Corona Mengganas, Negara-negara Ini Kembali Berlakukan Lockdown

Rakhmad Hidayatulloh Permana - detikNews
Selasa, 15 Des 2020 11:43 WIB
Tekan Laju Infeksi Corona, Jerman Akan Berlakukan 1 Bulan Lockdown Parsial
Foto: Ilustrasi Jerman saat memberlakukan lockdown Corona (DW News)
Jakarta -

Banyak negara masih terus berjuang untuk memerangi wabah Corona (COVID-19). Beberapa di antaranya bahkan kembali memberlakukan lockdown (penguncian) untuk mengendalikan penyebaran virus.

Lockdown diberlakukan untuk membatasi pergerakan warga yang bisa terpapar virus Corona. Maka dari itu, ada beberapa negara yang memberlakukan lockdown untuk mengantisipasi penambahan kasus saat perayaan Natal dan Tahun Baru.

Dirangkum detikcom, Selasa (15/12/2020) berikut ini daftar negara yang kembali memberlakukan lockdown Corona:


1. Belanda

Perdana Menteri (PM) Belanda, Mark Rutte mengatakan Belanda akan melakukan lockdown yang paling ketat di Natal dan Tahun Baru 2021. Rutte mengatakan pemerintah akan menutup sekolah dan toko non-esensial selam 5 minggu dimulai pada periode Natal.

"Belanda akan tutup selama 5 minggu," kata Rutte seperti dilansir kantor berita AFP, Selasa (15/12/2020).

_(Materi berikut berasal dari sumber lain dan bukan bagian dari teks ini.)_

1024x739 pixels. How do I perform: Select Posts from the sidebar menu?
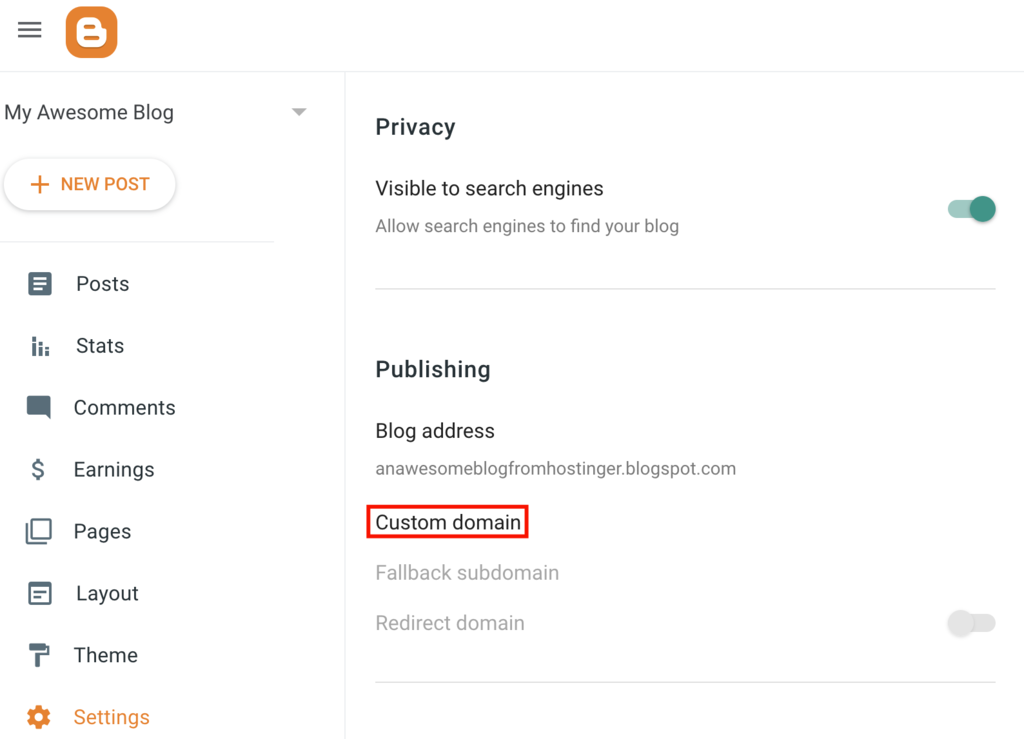point(101,283)
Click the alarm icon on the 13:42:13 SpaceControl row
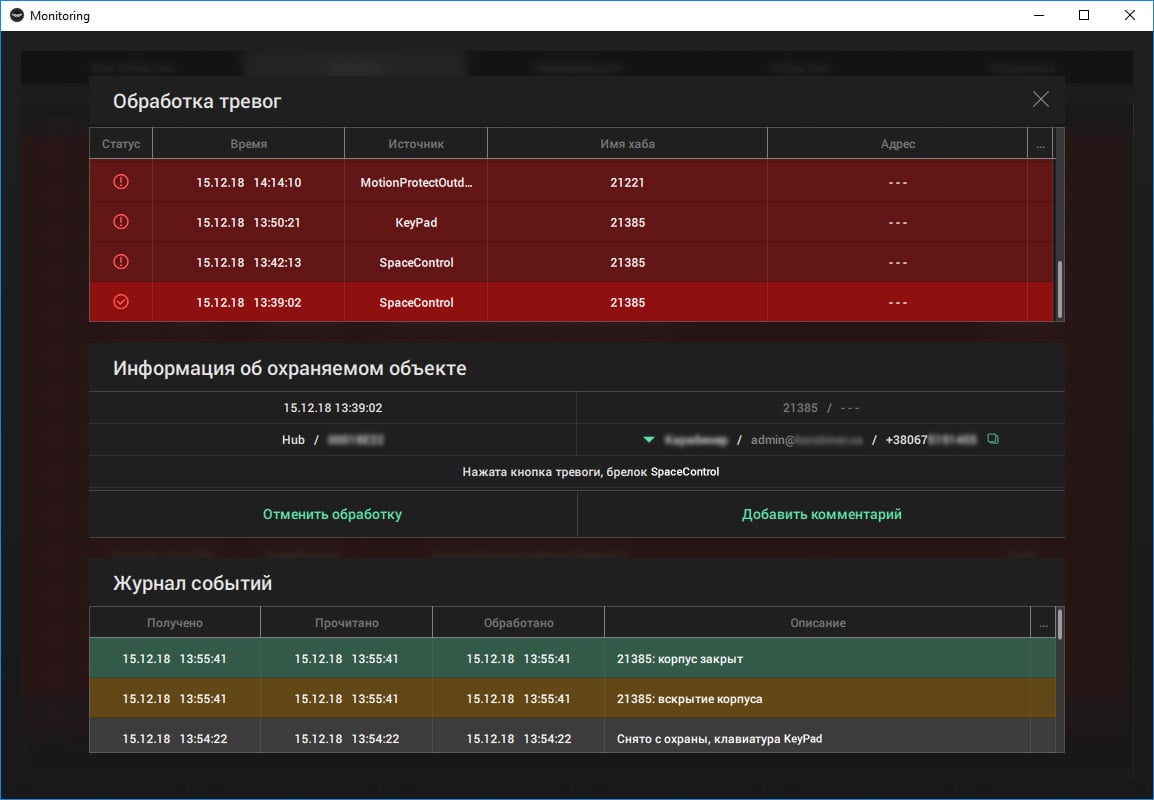Image resolution: width=1154 pixels, height=800 pixels. tap(120, 262)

"Kita tidak sedang berurusan dengan flu sederhana seperti yang dipikirkan orang-orang di belakang kami," katanya mengacu pada para pengunjuk rasa yang melakukan aksi protes saat Rutte menyampaikan pidatonya.

Orang-orang disarankan untuk tinggal di rumah dan hanya dapat menerima tamu maksimal dua orang sehari. Rutte mengatakan bahwa kebijakan itu akan berlaku hingga 19 Januari 2021.

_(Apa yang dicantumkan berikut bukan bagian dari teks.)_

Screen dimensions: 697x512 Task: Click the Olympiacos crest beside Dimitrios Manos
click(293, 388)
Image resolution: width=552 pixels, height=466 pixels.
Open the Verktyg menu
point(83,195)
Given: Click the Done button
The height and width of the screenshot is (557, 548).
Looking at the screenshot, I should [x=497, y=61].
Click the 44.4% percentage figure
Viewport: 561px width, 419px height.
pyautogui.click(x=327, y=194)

Semua toko di Belanda kecuali gerai penting seperti supermarket, toko makanan dan apoteker harus tutup mulai Selasa (15/12), sedangkan sekolah tutup mulai Rabu (16/12) besok.

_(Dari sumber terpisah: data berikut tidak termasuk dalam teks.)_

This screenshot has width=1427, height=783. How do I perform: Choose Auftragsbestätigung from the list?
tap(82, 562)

Museum, kebun binatang, bioskop, dan pusat kebugaran juga harus ditutup, kata Rutte.

Sebelumnya pada bulan Maret, Belanda telah melakukan lockdown, di mana sekolah-sekolah ditutup, tetapi toko-toko tetap buka.

2. Turki

Presiden Turki, Recep Tayyip Erdogan mengumumkan lockdown 4 hari selama liburan Tahun Baru. Kebijakan ini diambil untuk mencegah lonjakan kasus infeksi virus Corona (COVID-19).

Dilansir kantor berita AFP, Selasa (15/12/2020), Erdogan mengatakan lockdown akhir pekan nasional dan jam malam setiap hari yang diberlakukan bulan ini berhasil memperlambat penyebaran virus Corona. Virus Corona di negara berpenduduk 83 juta orang ini telah menewaskan 16.464 orang.

Kematian harian COVID-19 di Turki mencapai rekor tertinggi bulan ini, sebelum melandai dalam beberapa hari terakhir.

Erdogan mengatakan angka terbaru menunjukkan bahwa pembatasan Turki berhasil dan mengumumkan jam malam nasional dari pukul 21.00 pada 31 Desember hingga 5.00 pada 4 Januari 2021.

Dia mengatakan lockdown diperlukan "untuk mengkonsolidasikan hasil-hasil baik kita" dalam memerangi virus Corona.

Melacak angka infeksi Corona di Turki memang rumit lantaran selama lima bulan terakhir, para pejabat hanya melaporkan jumlah kasus COVID-19 yang bergejala.

Kemudian tanpa penjelasan, para pejabat beralih kembali untuk melaporkan jumlah total infeksi dan menambahkan semua kasus yang sebelumnya tidak dilaporkan pada 10 Desember.

Turki melaporkan 29.617 kasus baru infeksi Corona pada Senin (14/12), angka ini menunjukkan salah satu peningkatan kasus harian tertinggi di Eropa.